Monitoring of heart sounds is well known to medicine and physiology for many years, even before the invention of the stethoscope by Laennec in 1819. The first and second heart sounds are associated with closing of the atrioventricular and ventricular outlet valves, respectively. They are loud and distinct sounds with somewhat different amplitude and template in different areas of precordial auscultation. The first and second heart sounds are modified, and sometimes are even completely missing during diseases of the heart or the lungs. Additionally, the 3rd and 4th heart sounds are well known to be associated with defects of the left ventricular filling during diastole. Rumbling sounds heard in between the first and second sounds (systole) or the second and first sounds (diastole) are appropriately called systolic and diastolic murmurs, respectively and are associated with abnormal blood flow through the narrowed or malfunctioning heart valves. Information on heart sounds, phonocardiography and the art of interpretation of heart sounds is readily available in many text books and articles, such as in “Rapid interpretation of heart sounds and murmurs” by Emanuel Stein, Abner J. Delman (Editors), Williams & Wilkins, 1997, 4th edition, the contents of which are incorporated herein by reference.
The respiratory changes of cardiac activity are well known. In particular, the phenomenon of “Pulsus Paradoxus” is a recognized sign of severe asthma and airway narrowing. It is defined as a decline of greater than 12 mm Hg (in some texts 20 mm Hg) in the systolic blood pressure during inspiration. Detection of Pulsus Paradoxus in a dyspneic patient is an ominous sign that calls for aggressive and immediate intervention. On the other hand, cardiac arrhythmia, the acceleration and deceleration of the heart rate during the respiratory cycle is often a benign and normal phenomenon, particularly in young children. The only available information on the effect of respiration on the heart sounds per-se is on the width of splitting of the second heart sound and on certain cardiac murmurs. Otherwise, no information is available on the changes in the heart sounds induced by respiration and on the extent of these changes during various cardiopulmonary conditions.
The failing heart condition is a cause for severe morbidity and mortality rates. This condition can be helped by a broad range of assist methods. These include pharmaceutical agents (e.g., digitalis and other positive inotropic agents), mechanical support (e.g., intra aortic counter pulsation, and intravascular coronary artery stent), and various types of electrical stimulation (e.g., ventricular resynchronization therapy, Guidant's Contak CD, Medtronic's multi electrode epicardial pacing, Impulse Dynamics' timed refractory period current).
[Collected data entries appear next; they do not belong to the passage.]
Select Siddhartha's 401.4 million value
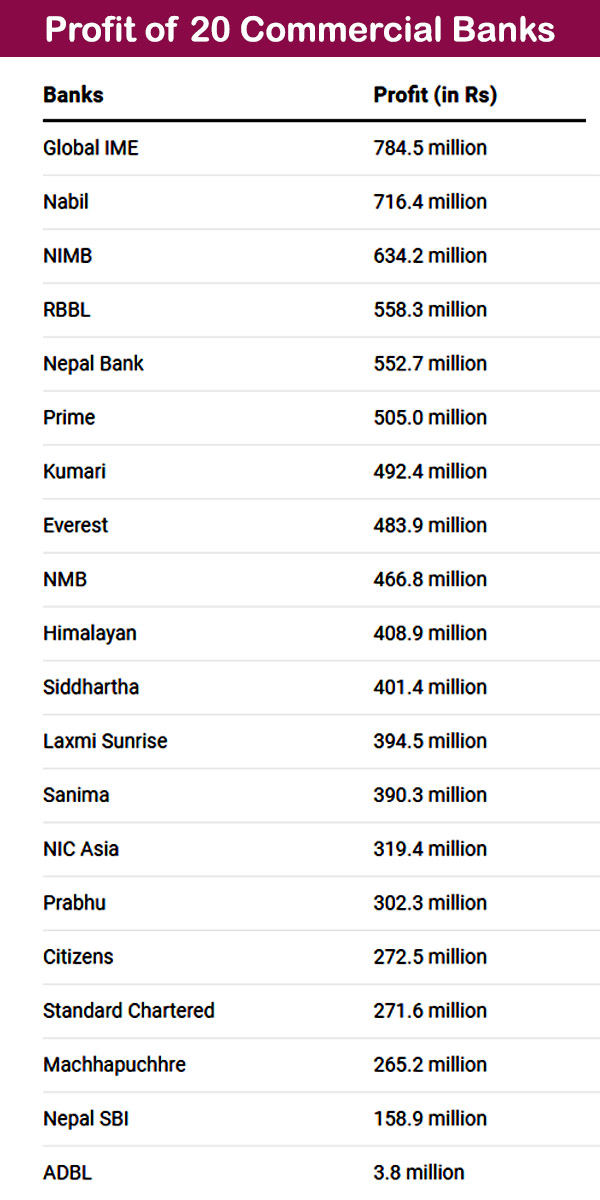600x1200 pixels. [x=430, y=688]
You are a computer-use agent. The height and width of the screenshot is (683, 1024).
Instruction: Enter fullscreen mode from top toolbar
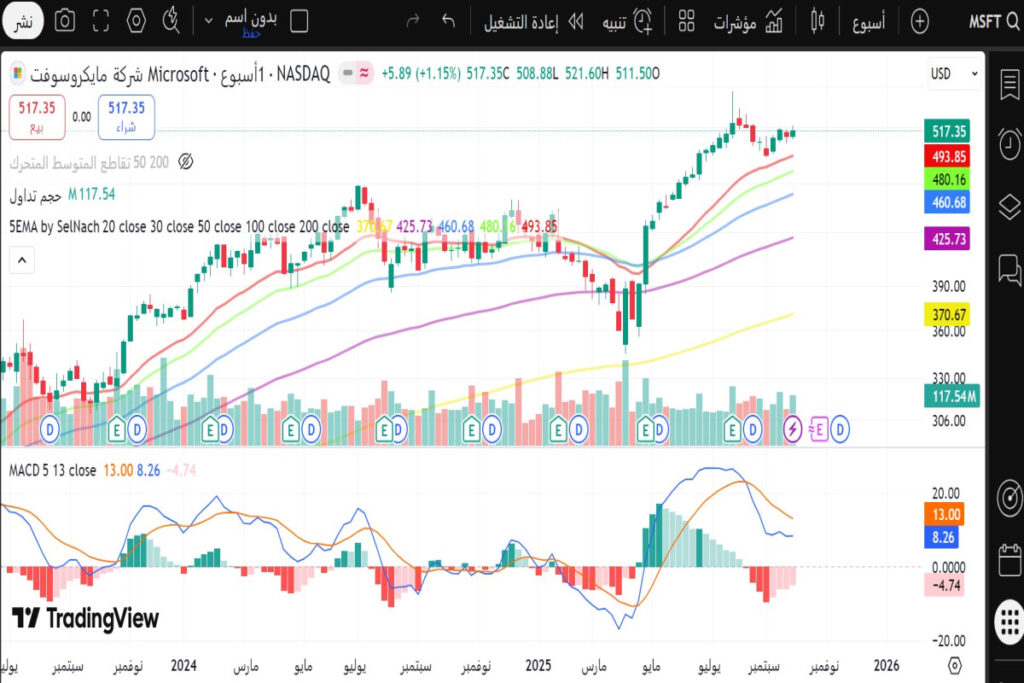coord(100,20)
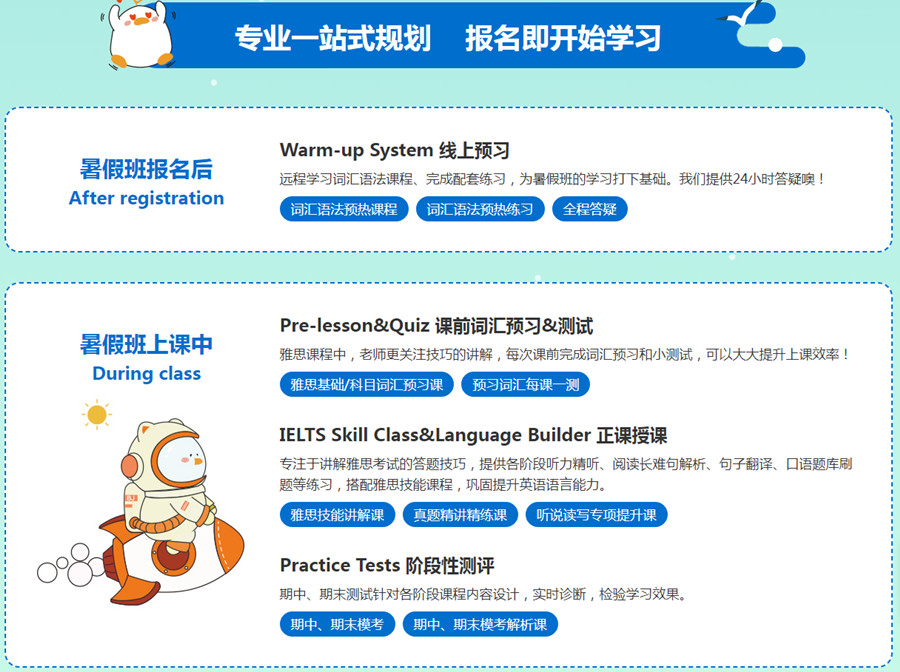Click the Practice Tests 阶段性测评 heading
This screenshot has height=672, width=900.
point(387,566)
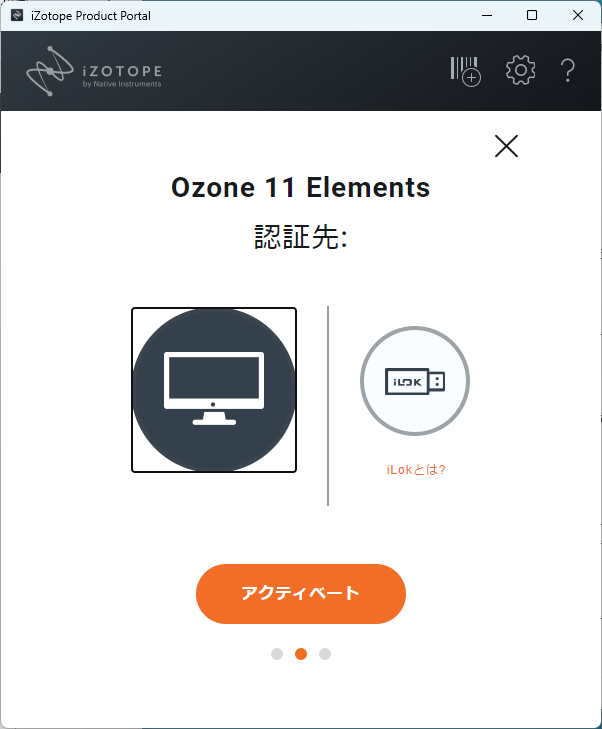Click the iZotope Product Portal title bar icon
This screenshot has width=602, height=729.
coord(17,15)
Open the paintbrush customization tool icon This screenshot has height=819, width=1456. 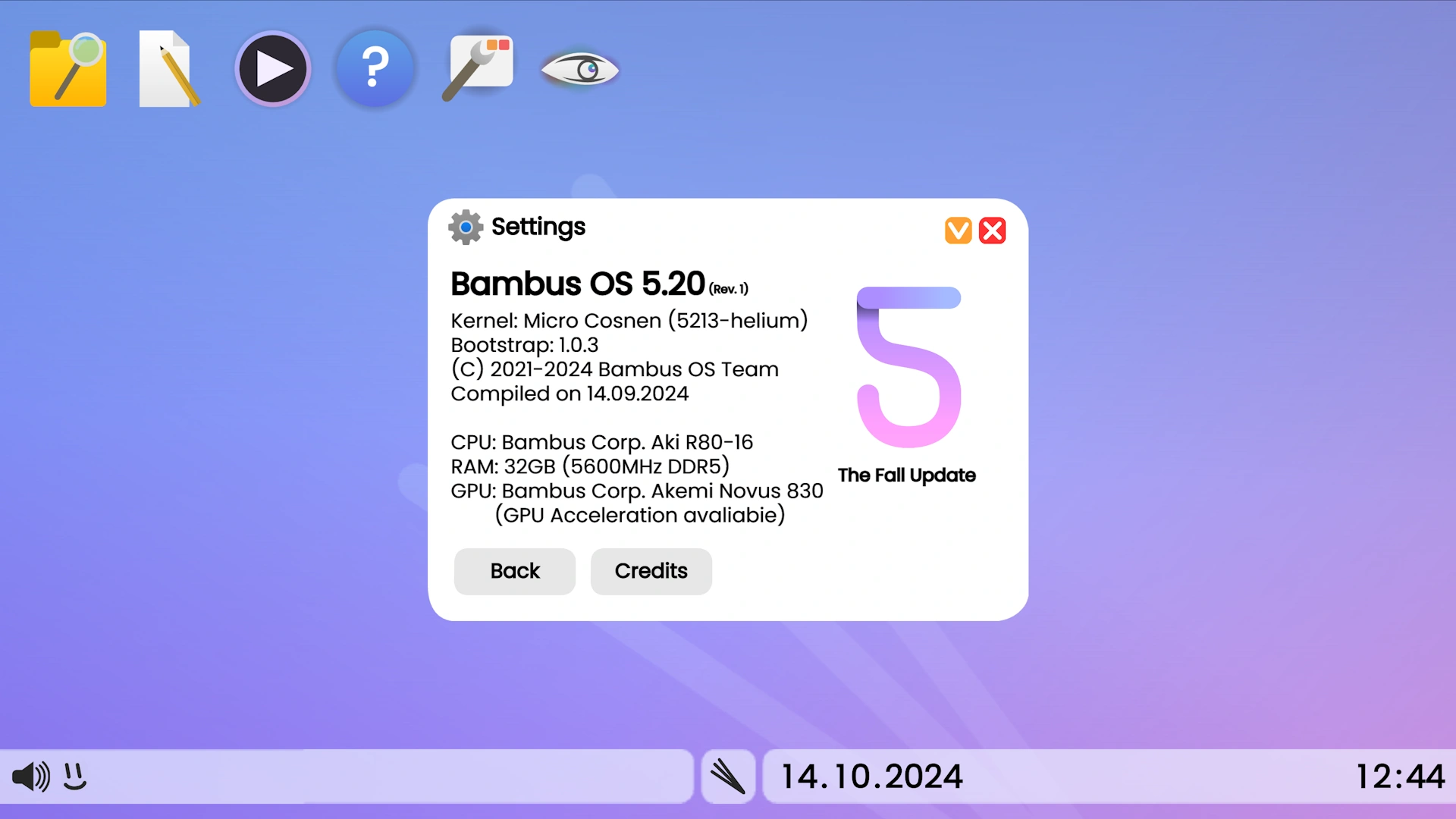pos(478,68)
All heartbeat synchronized methods must be monitored as regards their performance. This feedback can determine if, and to what extent the assistance is effective. Such monitoring is either performed in intervals (e.g., by periodic determination of the left ventricular ejection function), or continuous (e.g., by monitoring the left ventricular pressure—Remon Medical Technologies LTD of 7 Halamish Street, Caesaria Industrial Park, 38900, Israel). To be effective, the mechanical and electrical assist methods should be synchronized with the cardiac cycle so that they can be activated at specific phases of the cardiac cycle. For example, in U.S. Pat. No. 6,285,906 the contents of which are incorporated herein by reference, impulse dynamics provides current stimuli at certain precise phases of the heart cycle. To do so, most methods use the EKG (electrocardiographic) signal to find the appropriate timing within the cardiac cycle for activation of the assistance. However, the EKG may not provide sufficiently detailed or accurate information about the timing cardiac cycle, or may be contaminated by electromagnetic noise.